FAITH IN INDONESIA

FAITH IN INDONESIA
The shape of the world a generation from now will be influenced far more by how we communicate the values of our society to others than by military or diplomatic superiority. William Fulbright, 1964

Wednesday, January 10, 2024

CAMPAIGN FATIGUE

 YAWNING DEMOCRACY IN INDONESIA




Is it possible to overdose on politics?  In Indonesia, yes.

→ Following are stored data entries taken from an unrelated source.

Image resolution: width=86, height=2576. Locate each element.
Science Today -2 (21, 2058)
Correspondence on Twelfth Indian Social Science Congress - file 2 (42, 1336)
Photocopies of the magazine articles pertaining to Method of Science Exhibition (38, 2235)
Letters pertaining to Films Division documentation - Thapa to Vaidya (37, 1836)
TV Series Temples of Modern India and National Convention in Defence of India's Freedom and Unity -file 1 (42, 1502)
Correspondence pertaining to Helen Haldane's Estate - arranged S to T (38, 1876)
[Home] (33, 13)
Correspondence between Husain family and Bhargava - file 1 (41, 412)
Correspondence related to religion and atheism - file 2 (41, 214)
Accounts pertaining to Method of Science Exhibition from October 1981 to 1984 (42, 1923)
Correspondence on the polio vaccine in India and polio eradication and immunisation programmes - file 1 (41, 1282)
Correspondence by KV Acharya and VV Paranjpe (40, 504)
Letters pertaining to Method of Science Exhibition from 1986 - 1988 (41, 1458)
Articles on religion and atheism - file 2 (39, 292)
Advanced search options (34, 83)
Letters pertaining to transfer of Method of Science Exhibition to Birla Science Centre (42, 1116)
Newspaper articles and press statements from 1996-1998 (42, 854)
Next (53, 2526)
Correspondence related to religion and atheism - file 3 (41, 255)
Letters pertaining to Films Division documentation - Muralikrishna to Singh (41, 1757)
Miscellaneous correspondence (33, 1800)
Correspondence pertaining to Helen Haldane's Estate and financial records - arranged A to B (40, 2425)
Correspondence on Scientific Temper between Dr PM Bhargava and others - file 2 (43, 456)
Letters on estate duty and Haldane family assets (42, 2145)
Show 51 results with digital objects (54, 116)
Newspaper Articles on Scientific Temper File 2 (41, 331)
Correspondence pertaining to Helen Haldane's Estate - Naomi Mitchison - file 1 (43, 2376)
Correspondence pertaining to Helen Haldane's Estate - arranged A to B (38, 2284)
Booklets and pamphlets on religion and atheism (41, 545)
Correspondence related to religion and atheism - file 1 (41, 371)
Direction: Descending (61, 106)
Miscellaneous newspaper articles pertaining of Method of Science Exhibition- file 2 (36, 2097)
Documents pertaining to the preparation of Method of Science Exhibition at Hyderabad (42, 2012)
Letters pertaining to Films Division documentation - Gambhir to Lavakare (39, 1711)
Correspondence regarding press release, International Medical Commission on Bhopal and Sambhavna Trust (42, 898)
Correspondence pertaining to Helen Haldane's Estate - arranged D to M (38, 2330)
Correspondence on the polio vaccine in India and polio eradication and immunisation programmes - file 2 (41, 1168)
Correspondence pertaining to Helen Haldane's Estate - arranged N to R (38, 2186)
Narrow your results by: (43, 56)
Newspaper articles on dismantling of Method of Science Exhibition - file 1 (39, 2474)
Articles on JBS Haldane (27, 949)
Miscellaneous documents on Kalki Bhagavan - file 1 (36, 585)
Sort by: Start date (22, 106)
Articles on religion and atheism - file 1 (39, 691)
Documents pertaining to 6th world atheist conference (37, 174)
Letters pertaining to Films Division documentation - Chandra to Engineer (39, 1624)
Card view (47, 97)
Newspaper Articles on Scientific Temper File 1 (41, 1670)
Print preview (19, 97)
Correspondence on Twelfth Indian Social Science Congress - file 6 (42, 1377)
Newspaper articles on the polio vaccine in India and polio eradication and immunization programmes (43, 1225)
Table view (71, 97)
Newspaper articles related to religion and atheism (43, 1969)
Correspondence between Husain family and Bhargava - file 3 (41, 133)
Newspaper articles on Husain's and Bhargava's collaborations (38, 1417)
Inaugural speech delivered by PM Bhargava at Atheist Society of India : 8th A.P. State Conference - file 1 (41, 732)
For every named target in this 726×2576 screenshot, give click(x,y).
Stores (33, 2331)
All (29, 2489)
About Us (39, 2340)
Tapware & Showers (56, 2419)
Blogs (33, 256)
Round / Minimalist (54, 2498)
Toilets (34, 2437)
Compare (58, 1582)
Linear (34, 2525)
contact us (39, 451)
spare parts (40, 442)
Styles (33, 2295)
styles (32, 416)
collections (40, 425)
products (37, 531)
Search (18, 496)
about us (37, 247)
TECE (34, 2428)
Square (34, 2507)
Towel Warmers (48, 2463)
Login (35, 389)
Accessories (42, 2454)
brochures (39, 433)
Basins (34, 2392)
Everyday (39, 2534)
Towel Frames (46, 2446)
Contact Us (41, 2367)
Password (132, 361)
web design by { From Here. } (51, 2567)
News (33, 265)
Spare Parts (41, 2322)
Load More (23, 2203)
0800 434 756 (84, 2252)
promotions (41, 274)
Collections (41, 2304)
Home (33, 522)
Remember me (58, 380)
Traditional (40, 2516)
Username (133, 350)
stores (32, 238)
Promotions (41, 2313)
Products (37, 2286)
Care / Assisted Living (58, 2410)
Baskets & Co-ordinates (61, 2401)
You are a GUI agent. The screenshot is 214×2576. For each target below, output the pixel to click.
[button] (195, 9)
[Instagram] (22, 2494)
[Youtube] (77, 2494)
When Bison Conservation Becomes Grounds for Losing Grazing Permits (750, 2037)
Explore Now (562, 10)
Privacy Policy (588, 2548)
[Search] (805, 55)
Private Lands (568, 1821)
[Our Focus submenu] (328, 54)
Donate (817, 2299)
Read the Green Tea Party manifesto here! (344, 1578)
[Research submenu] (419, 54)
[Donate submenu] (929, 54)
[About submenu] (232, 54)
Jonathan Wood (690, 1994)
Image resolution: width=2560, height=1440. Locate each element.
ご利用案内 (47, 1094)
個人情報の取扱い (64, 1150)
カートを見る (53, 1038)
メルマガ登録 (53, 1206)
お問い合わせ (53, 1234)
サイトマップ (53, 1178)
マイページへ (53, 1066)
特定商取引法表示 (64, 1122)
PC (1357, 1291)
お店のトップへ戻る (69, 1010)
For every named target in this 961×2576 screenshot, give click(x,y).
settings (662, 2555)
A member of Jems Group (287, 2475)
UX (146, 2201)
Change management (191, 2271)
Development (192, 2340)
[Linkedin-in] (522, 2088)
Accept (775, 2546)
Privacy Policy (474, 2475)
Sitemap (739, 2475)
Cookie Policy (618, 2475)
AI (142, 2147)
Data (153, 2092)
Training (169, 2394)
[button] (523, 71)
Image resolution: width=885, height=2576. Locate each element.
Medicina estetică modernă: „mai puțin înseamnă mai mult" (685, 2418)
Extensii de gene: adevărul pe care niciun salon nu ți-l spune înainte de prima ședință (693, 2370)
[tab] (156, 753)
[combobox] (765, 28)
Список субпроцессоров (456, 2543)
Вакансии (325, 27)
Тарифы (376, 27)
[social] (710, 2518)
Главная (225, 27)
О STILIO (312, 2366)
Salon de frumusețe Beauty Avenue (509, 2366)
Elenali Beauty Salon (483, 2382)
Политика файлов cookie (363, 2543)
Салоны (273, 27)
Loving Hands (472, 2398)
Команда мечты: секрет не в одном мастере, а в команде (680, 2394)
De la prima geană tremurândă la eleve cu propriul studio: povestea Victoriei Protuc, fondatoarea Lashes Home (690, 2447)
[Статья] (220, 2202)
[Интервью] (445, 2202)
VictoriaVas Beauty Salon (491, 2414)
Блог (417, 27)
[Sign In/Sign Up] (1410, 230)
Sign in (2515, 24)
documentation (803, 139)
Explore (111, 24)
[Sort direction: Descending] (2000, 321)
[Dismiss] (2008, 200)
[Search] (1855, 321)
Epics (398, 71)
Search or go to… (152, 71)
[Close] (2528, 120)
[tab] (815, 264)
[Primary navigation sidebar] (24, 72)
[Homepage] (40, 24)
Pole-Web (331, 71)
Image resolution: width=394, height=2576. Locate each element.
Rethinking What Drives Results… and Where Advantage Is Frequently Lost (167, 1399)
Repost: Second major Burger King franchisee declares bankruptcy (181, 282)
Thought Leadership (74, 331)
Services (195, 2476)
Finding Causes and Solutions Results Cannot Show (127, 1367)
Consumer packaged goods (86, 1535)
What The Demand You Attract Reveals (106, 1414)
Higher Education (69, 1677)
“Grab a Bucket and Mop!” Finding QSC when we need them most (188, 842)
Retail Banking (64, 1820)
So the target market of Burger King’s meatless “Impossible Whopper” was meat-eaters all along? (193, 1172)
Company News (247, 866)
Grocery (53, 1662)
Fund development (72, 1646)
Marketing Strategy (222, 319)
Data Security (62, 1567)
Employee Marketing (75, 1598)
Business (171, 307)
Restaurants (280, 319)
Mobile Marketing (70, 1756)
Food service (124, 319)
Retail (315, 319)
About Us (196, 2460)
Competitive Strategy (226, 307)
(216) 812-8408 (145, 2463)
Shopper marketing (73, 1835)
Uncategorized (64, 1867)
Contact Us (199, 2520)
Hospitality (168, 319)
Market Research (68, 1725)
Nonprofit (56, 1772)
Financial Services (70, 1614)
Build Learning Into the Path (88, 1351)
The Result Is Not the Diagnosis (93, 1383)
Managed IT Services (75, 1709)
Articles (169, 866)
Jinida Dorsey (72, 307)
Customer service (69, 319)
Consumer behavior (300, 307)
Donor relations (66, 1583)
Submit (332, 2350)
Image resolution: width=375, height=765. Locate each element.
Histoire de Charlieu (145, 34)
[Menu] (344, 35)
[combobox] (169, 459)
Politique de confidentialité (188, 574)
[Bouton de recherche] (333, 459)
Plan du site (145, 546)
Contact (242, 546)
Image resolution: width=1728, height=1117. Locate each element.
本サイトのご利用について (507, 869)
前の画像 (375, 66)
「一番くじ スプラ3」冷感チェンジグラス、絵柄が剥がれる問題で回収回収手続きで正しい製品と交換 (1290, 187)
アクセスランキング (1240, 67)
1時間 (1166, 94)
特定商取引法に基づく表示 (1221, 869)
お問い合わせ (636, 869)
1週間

There’s a month left before the 14 February deciding date - and the road signs are showing wear and tear.

Literally, because the kerbside vinyl  banners featuring the faces of fist-shaking or praying candidates (it’s difficult to do both)  are getting flipped and ripped by the monsoon winds and rains now drenching Java.  

The campaigners’ teams aren’t mustering much energy to repair, suggesting  funds are as exhausted as enthusiasm.

Apart from social media, Indonesians get their voting info from the giant billboards polluting the streetscape - and TV.

The third of five scheduled debates between the three main contenders for the presidency was screened last Sunday - a blessing for insomniacs.

 US-educated former academic and Jakarta Governor Dr Anies Baswedan, one time Central Java Governor Ganjar Pranowo and cashiered general Prabowo Subianto tried to keep interest afloat.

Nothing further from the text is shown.